BEGIN Dataset

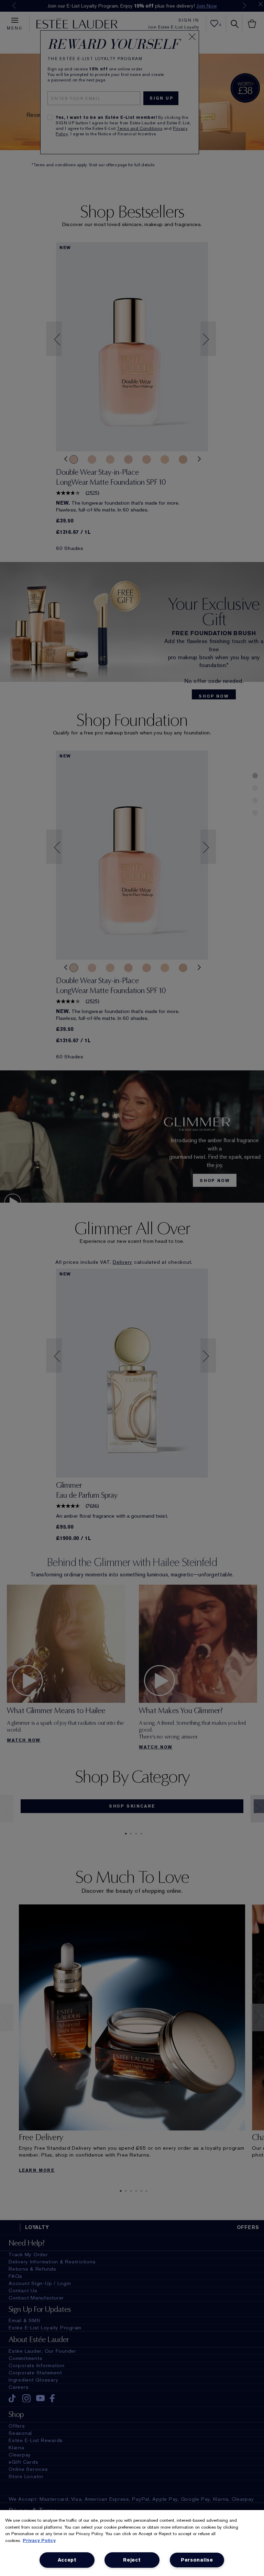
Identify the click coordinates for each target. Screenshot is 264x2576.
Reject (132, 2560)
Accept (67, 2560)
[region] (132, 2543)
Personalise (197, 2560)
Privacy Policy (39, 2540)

END Dataset
BEGIN Dataset

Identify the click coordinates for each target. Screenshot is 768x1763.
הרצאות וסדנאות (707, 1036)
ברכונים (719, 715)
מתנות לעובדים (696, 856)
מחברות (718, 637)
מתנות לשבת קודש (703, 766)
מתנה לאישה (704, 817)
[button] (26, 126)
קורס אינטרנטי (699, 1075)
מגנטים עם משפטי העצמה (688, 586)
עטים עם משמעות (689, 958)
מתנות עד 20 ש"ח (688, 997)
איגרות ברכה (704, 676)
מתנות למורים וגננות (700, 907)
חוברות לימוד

END Dataset

The lines above from the one containing "[button] (26, 126)" through the one containing "חוברות לימוד" are to be set down exactly, and no others.

▶ _Solution to the exercise_:
[button] (26, 126)
קורס אינטרנטי (699, 1075)
מגנטים עם משפטי העצמה (688, 586)
עטים עם משמעות (689, 958)
מתנות עד 20 ש"ח (688, 997)
איגרות ברכה (704, 676)
מתנות למורים וגננות (700, 907)
חוברות לימוד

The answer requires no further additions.